Hawaiian Islands Satellite Interpretation Message
Sun, 24 Oct 2010 00:00:00 -0500
Based on data through 0430 UTC October 24 2010.
Skies are predominantly clear to partly cloudy across the island chain this early evening. Occasional broken low cloudiness is favoring windward and mauka sections on the individual isles. The Big Island is seeing the most cloudiness, especially over the mountain slopes, and coastal sections of Kau and south Kona. Low cloud movement is from the east near 20 mph just east of the Big Island and slows to 15 mph moving up the chain to Kauai.
Clouds collapsing off the Big Island are generating low ceilings immediately south and southwest of the isle. Conditions are clear to scattered elsewhere in the adjacent coastal waters.
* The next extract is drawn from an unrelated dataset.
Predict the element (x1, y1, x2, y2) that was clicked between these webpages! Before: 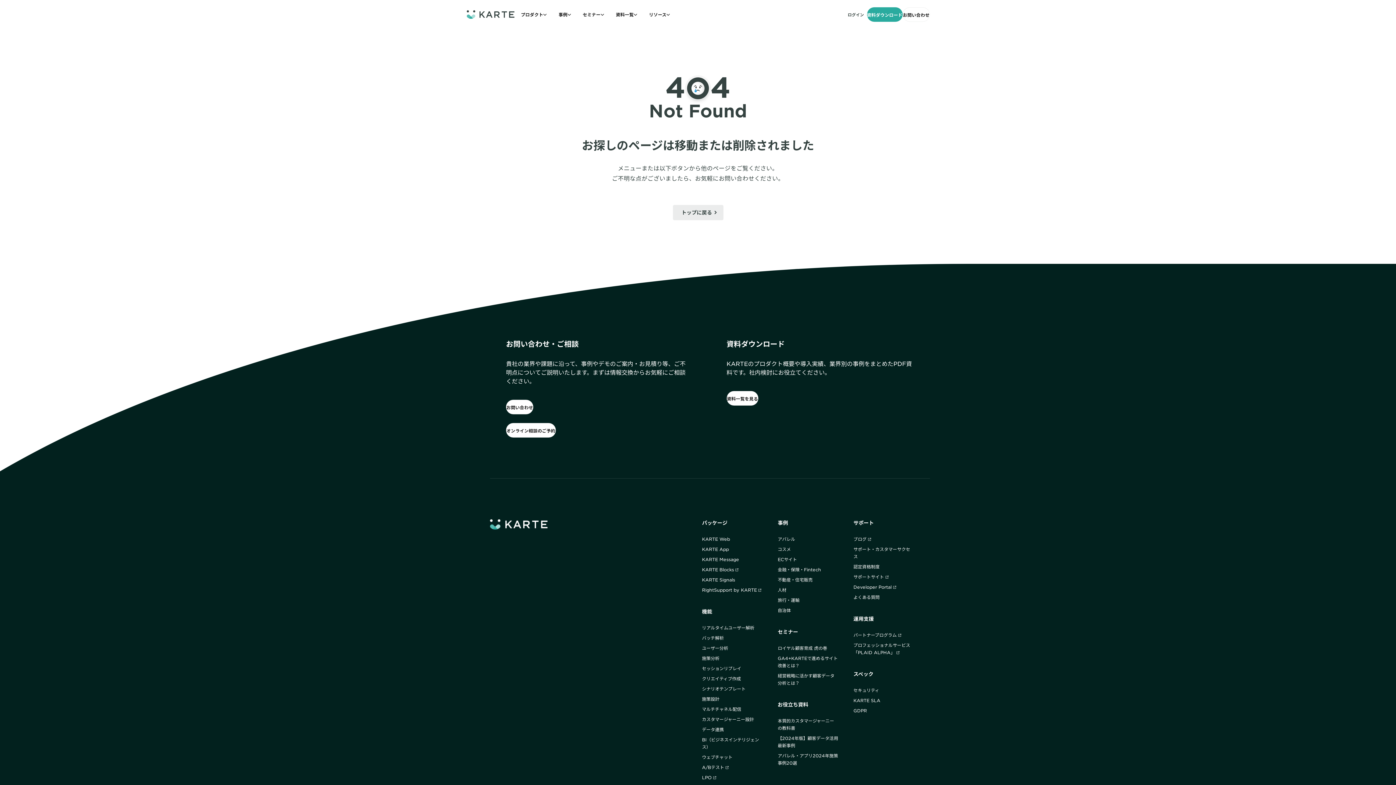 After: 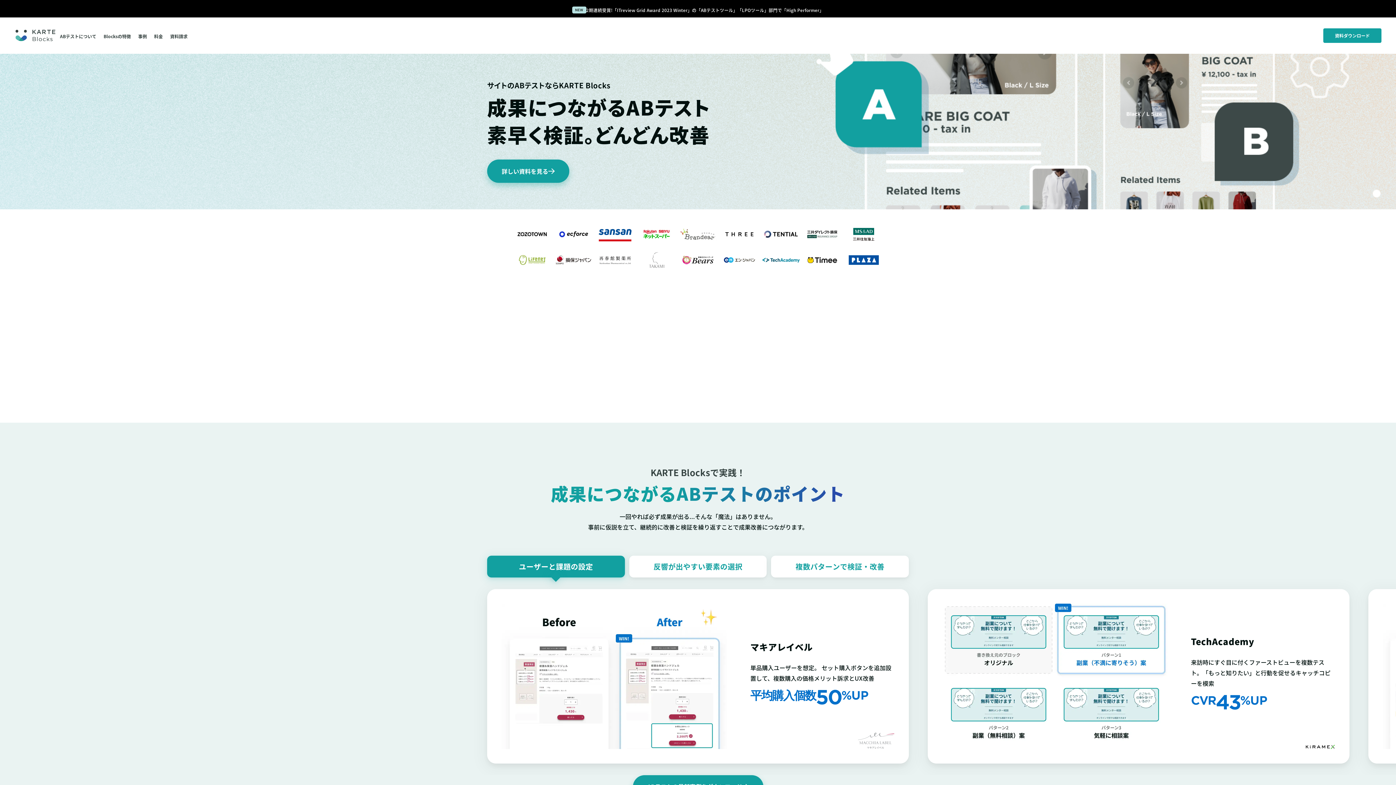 Action: bbox: (702, 764, 728, 771) label: A/Bテスト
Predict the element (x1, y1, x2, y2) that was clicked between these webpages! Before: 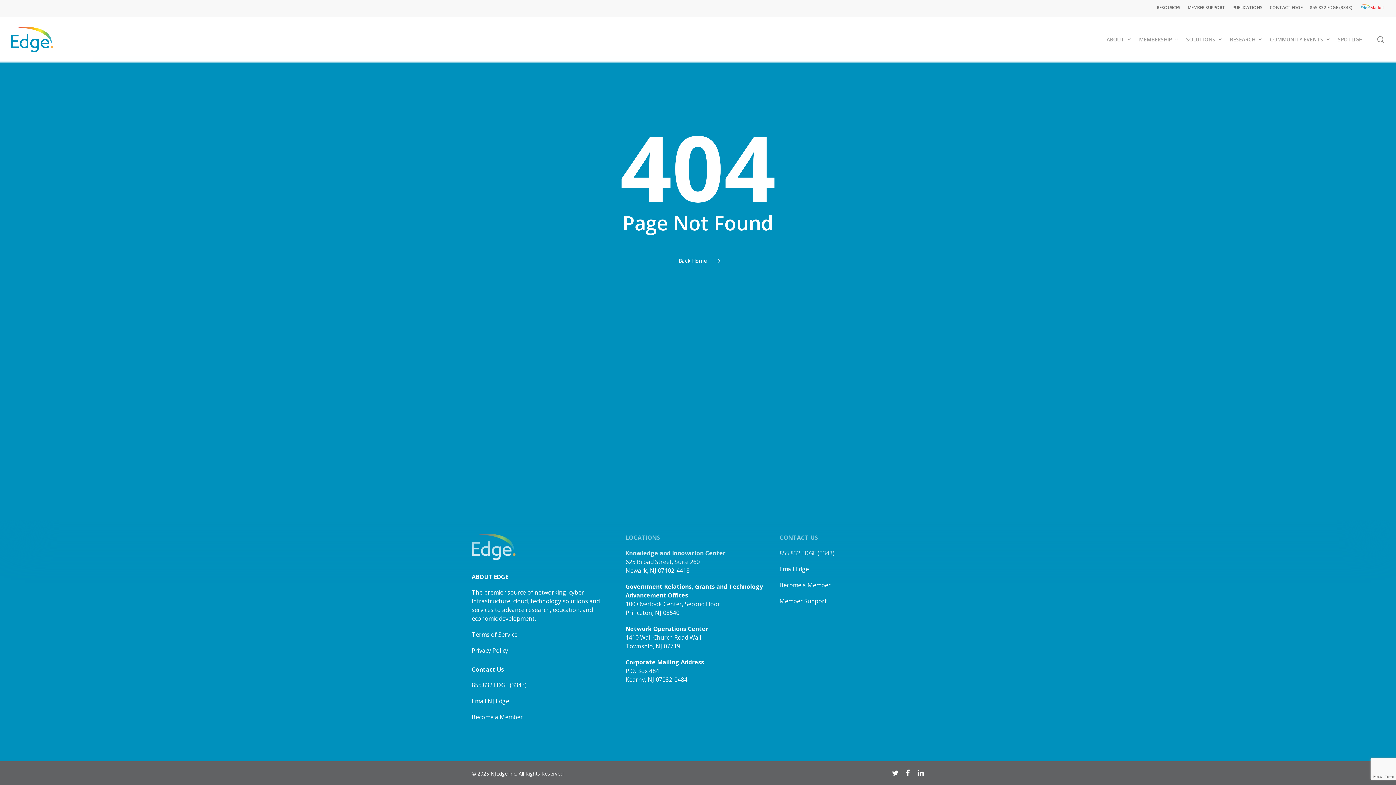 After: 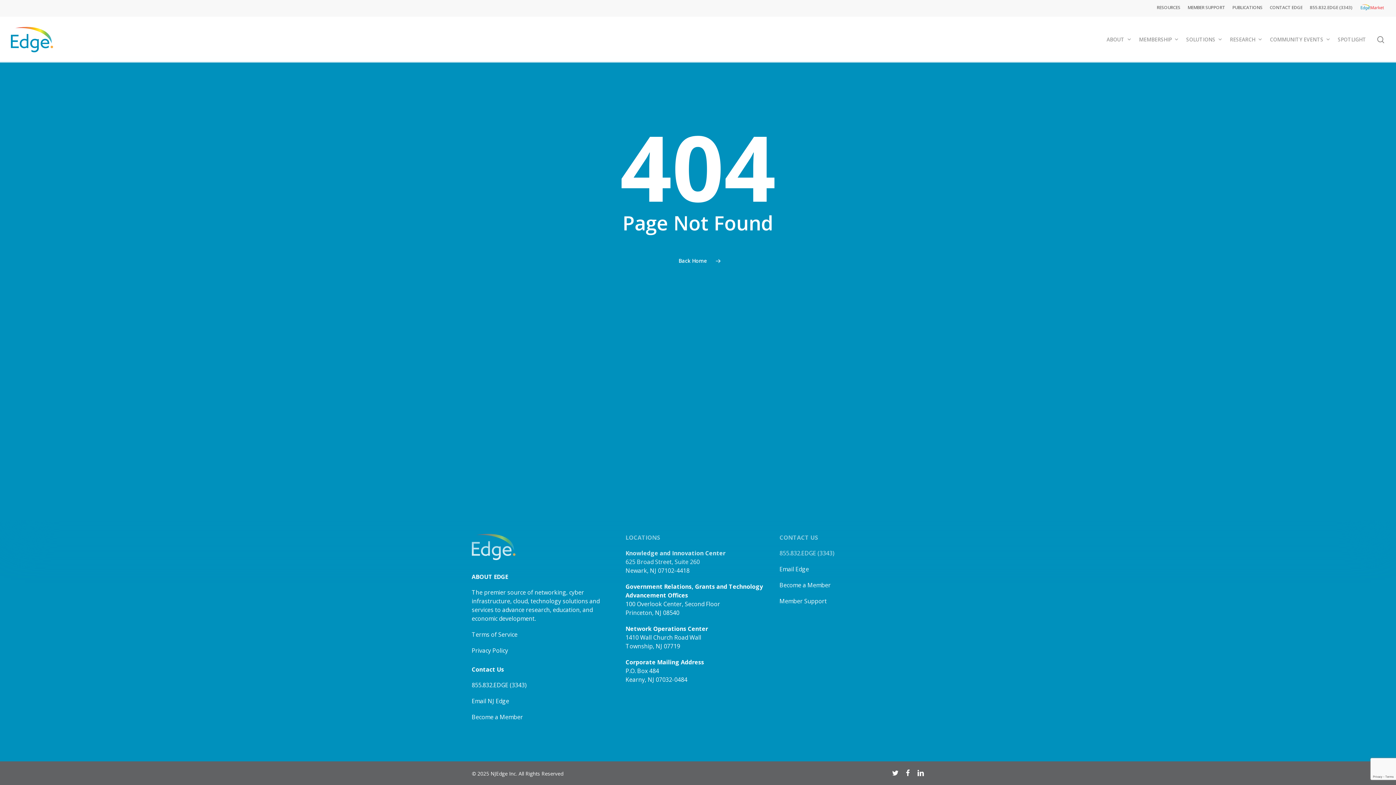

In the upper air above 25 thousand feet, the axis of a weak northeast-to-southwest oriented trough is about 150 miles southeast of the Big Island and is moving toward the west or west-northwest near 15 mph. A band of high clouds is streaking toward the northeast on the east and southeast flank of the feature. The trough is also helping to ignite isolated thunderstorms from 12°N to 15°N between 152°W and 158°W.
Showers and thunderstorms remain unorganized far south of Hawaii along the intertropical convergence zone. Most of the convection is located from 06°N to 10°N between 129°W and 176°E. Some cells are climbing to over 50 thousand feet as of bulletin time, mainly in the area from 06°N to 08°N between 172°W and 176°W.